Responses Here are replies by LaborLawyer and myself.  – Edd Doerr
LaborLawyer 12/19/2015

Given that taxpayer $ is already supporting two K-12 school systems in DC, what rationale -- other than helping parents send their children to religious schools -- is there for the voucher program?

Parents who do not like their regular neighborhood school, can apply to regular out-of-neighborhood schools. Parents who do not like any of the regular schools, can apply to a wide variety of charter schools. Why do parents need yet another option? This editorial fails to even attempt to offer an answer to this obvious question.

Two possible answers -- 1) the WaPo editorial board wants to encourage parents sending their children to religious schools; and 2) the WaPo editorial board wants to weaken the DC teachers union. I'd say the answer is almost certainly #2. The WaPo editorial board has long been irrationally hostile to teachers unions, public sector unions, and unions in general.

(And no, I'm not a union "mouthpiece"; in 30+ years practicing labor law, I represented govt and management, never unions or employees. I have, however, been reading the WaPo editorials for many years and, given my real-world knowledge regarding the good/bad/ugly of unions, am surprised by the WaPo editorial board's irrational animosity towards unions -- particularly the public sector unions which have relatively little economic power and whose impact is largely limited to providing some protection against arbitrary or invidious management action.)

Edd Doerr 12/19/2015 1:00 PM EST
Excellent comment. As for the voucher plan forcing all taxpayers to support pervasively sectarian private schools, it should be clear that this means violating every taxpayer's right not to be compelled by government to support religious institutions. James Madison made this point in his 1785 Memorial and Remonstrance against Religious Assessments, which was the forerunner to the First Amendment.

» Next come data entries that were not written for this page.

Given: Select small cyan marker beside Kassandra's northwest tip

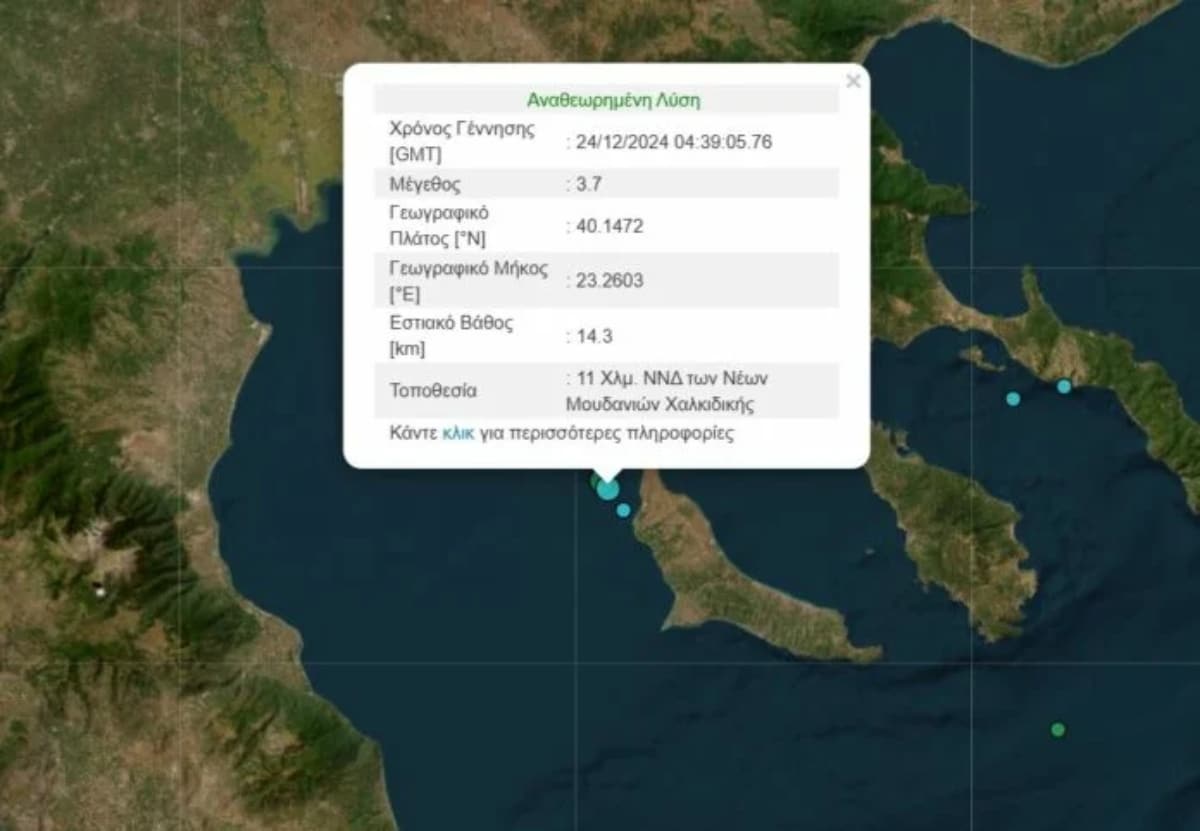Looking at the screenshot, I should pyautogui.click(x=624, y=510).
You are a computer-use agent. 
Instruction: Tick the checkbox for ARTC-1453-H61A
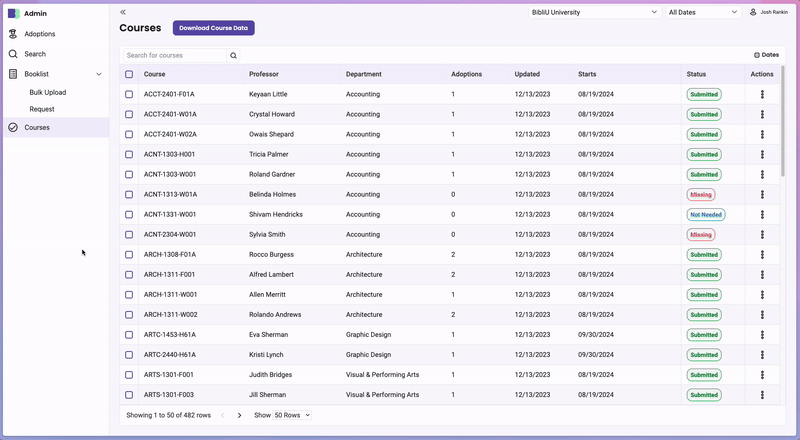[129, 335]
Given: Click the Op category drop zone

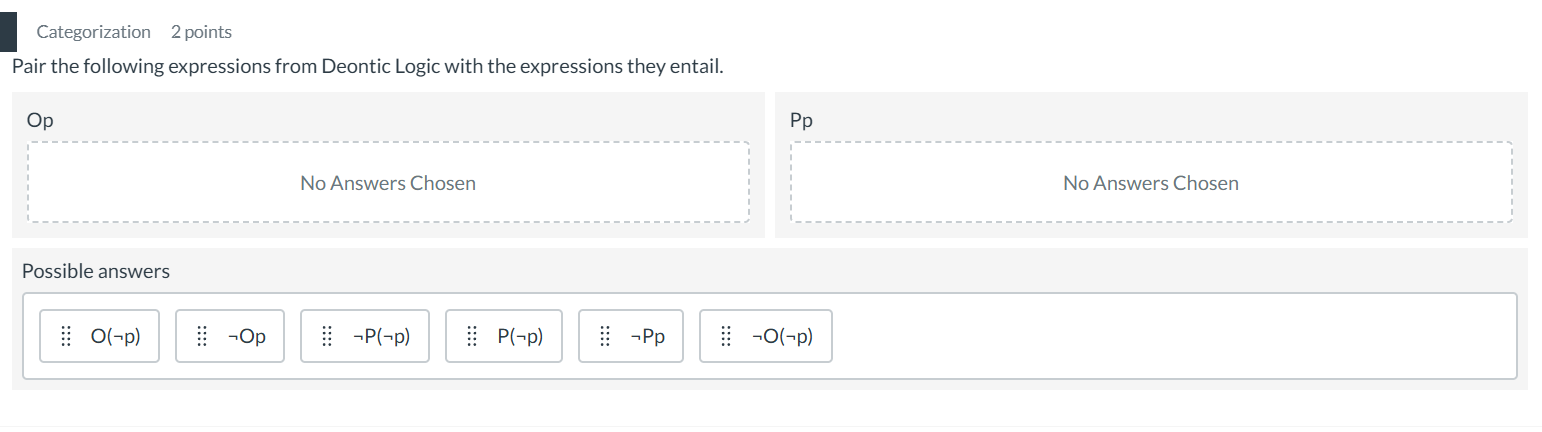Looking at the screenshot, I should click(388, 183).
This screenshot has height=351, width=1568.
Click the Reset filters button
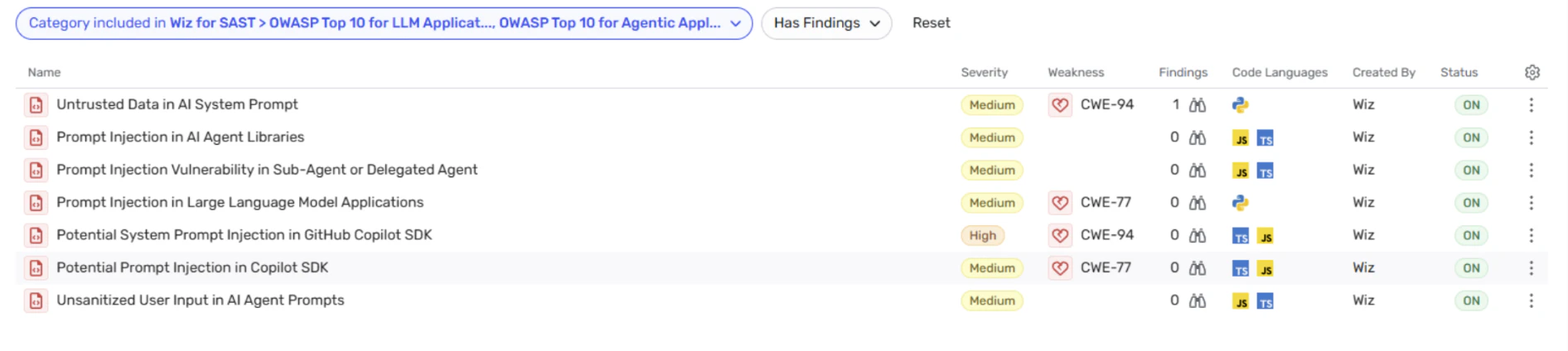(931, 23)
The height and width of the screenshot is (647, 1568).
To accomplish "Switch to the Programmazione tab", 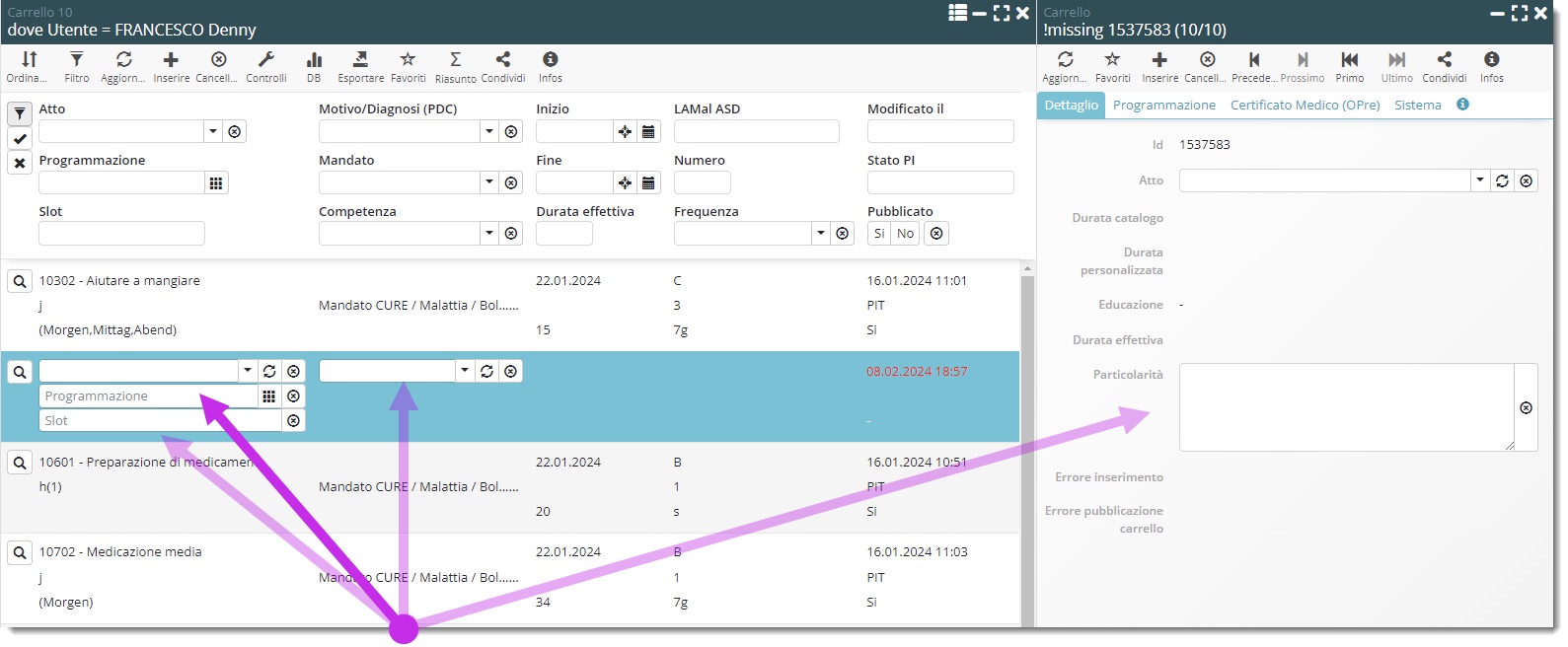I will tap(1163, 106).
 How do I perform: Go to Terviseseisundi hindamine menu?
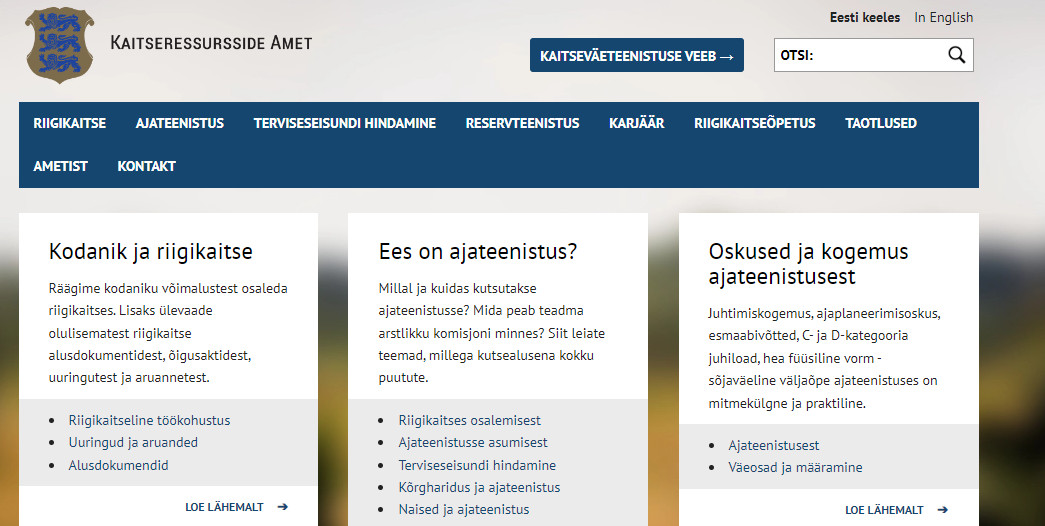coord(344,123)
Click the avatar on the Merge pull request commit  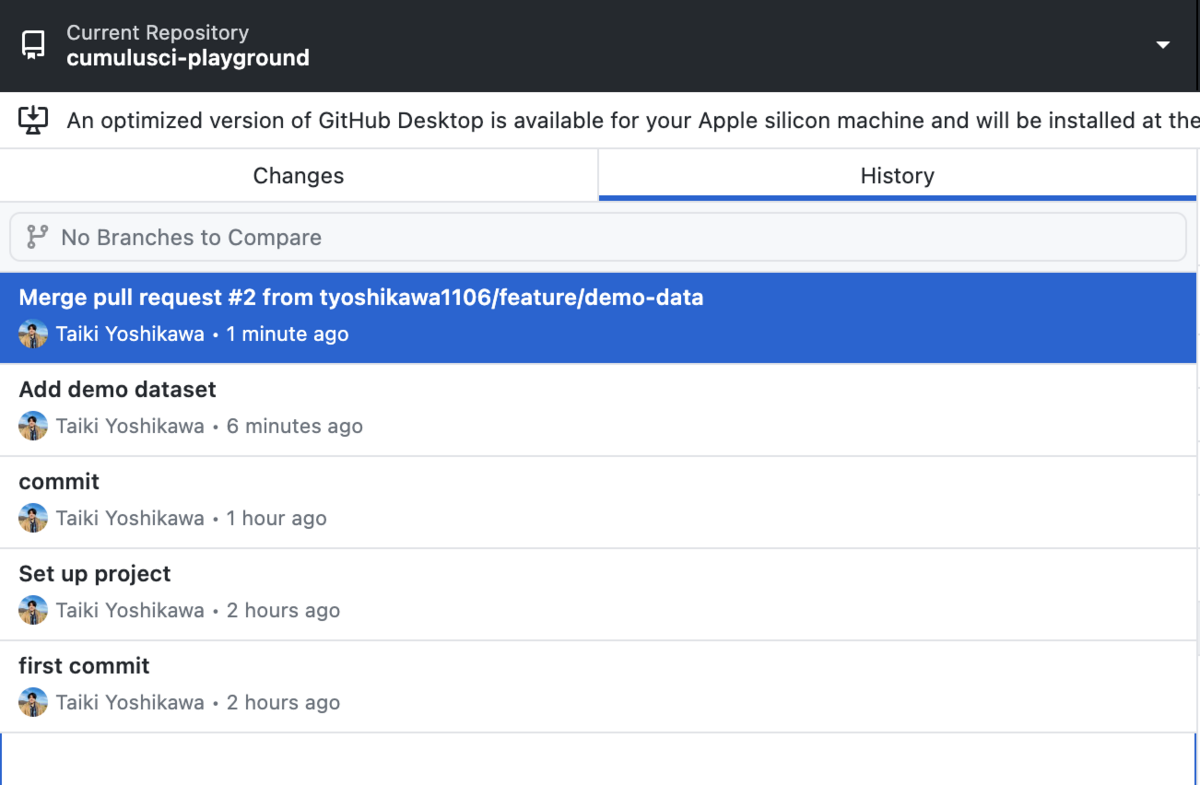[33, 334]
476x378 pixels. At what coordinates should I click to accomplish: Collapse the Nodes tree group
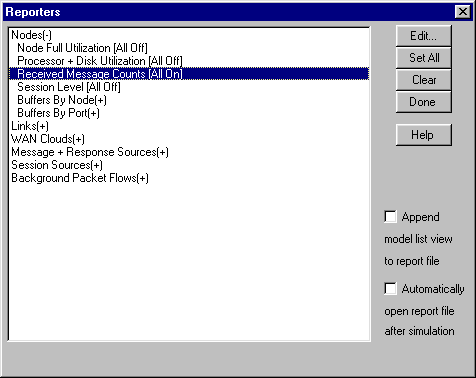coord(31,35)
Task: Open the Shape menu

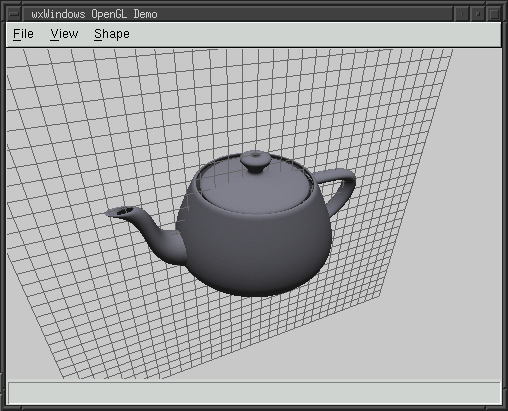Action: [x=112, y=34]
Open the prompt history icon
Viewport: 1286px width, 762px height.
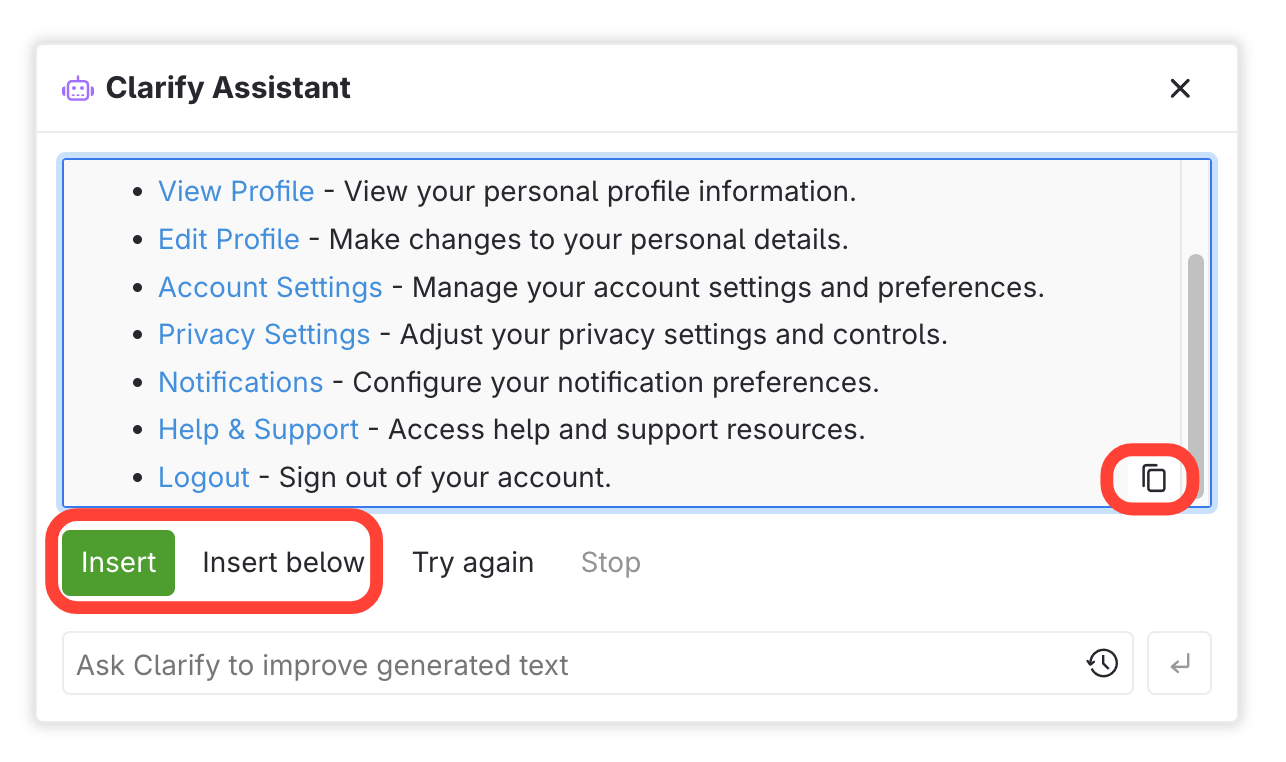point(1102,663)
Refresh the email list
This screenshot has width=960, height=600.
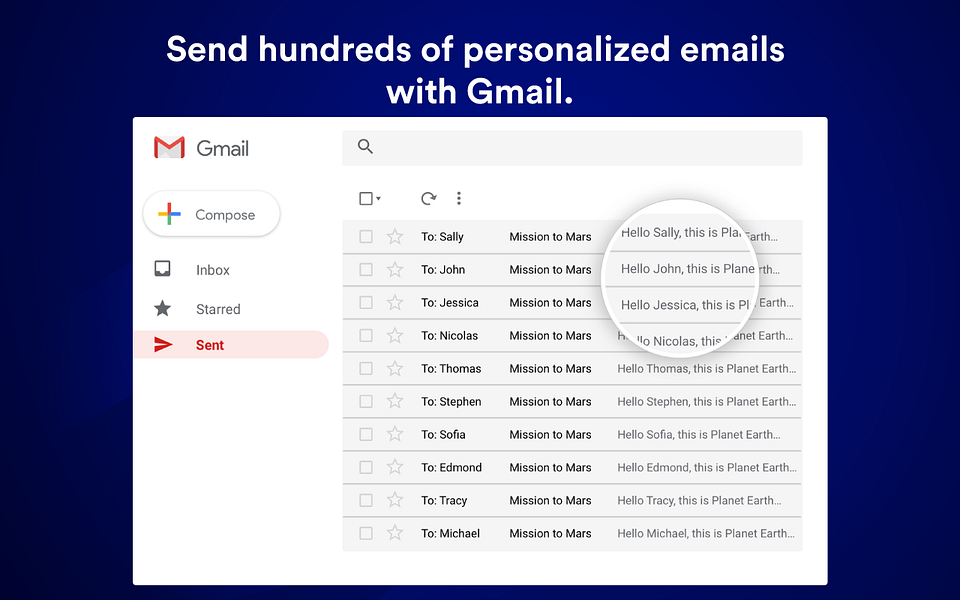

Let me cite a Washington Post editorial from March 3, 1971: "Americans have every right, of course, to seek for their children a religiously oriented education and to send their children to private schools which provide the sort of religious orientation they want. But they have no more right to ask the general public to,pay for such schools -- and for the religious instruction they provide -- than to ask the general public to pay for the churches in which, happily, they are free to gather for prayer and for worship as they please. The religious schools are organs of a church. The public schools are organs of a secular authority, the state. Would it not ne wiser, as the Founders of the Republic concluded, to keep church and state altogether separate?"

The Post ran a similar editorial on June 21, 1969.
 

Edd Doerr (arlinc.org)


EddDoerr
12/19/2015 10:20 AM EST
The DC school voucher plan is paid for by US taxpayers nationwide -- and US taxpayers have made it clear that they oppose vouchers. The 2015 Gallup education poll showed opposition at 57% to 31%. State referendums from coast to coast -- 28 of them from 1966 to 2014 -- have shown that Americans oppose vouchers and their variants by 2 to 1. In 1981 DC voters defeated a school voucher plan by 89% to 11%. DC's city council majority opposes vouchers. A coalition of over 50 national religious, educational, civic and civil rights organizations told Congress in October that they oppose vouchers. Why on earth are the Post's editors so keen on vouchers? It makes no sense. Who does not see that diverting public funds to sectarian and other private schools through vouchers or tax credits can only fragment our student population along religious, ideological, social class, ethnic and other lines while undermining our public schools?